(RECORDS SHOWN Opens)
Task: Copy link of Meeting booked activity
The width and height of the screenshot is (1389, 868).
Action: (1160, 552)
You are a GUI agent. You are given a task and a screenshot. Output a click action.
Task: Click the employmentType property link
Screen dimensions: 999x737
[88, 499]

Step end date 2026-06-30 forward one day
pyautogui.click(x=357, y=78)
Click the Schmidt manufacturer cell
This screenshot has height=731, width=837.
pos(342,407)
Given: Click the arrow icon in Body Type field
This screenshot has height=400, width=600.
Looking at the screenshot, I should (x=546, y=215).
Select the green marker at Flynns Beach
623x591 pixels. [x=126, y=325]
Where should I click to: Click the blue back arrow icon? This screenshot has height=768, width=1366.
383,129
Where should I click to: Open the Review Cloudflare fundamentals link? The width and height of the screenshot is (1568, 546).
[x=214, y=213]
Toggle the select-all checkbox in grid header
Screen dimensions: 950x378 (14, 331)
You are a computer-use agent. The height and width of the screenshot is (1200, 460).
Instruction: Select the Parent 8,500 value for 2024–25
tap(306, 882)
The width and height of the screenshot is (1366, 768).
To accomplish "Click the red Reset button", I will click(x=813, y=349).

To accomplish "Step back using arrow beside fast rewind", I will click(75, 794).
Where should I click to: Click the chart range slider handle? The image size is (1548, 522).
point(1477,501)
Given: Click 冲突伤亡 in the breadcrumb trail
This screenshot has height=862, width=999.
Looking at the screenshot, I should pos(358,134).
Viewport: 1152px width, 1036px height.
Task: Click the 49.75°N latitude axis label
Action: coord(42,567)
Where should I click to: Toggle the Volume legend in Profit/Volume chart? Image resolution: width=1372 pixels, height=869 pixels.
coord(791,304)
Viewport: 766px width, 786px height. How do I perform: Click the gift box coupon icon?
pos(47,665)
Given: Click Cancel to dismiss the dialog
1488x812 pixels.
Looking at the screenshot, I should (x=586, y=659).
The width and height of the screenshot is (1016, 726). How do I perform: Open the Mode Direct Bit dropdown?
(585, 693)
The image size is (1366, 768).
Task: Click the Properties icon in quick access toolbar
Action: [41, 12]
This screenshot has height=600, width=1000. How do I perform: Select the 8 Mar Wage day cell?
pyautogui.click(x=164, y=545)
(RECORDS SHOWN Closes)
## [TASK PROMPT]
Among the entries, count how many lines hold the string "will", then state only that number.

## [OUTPUT BELOW]
2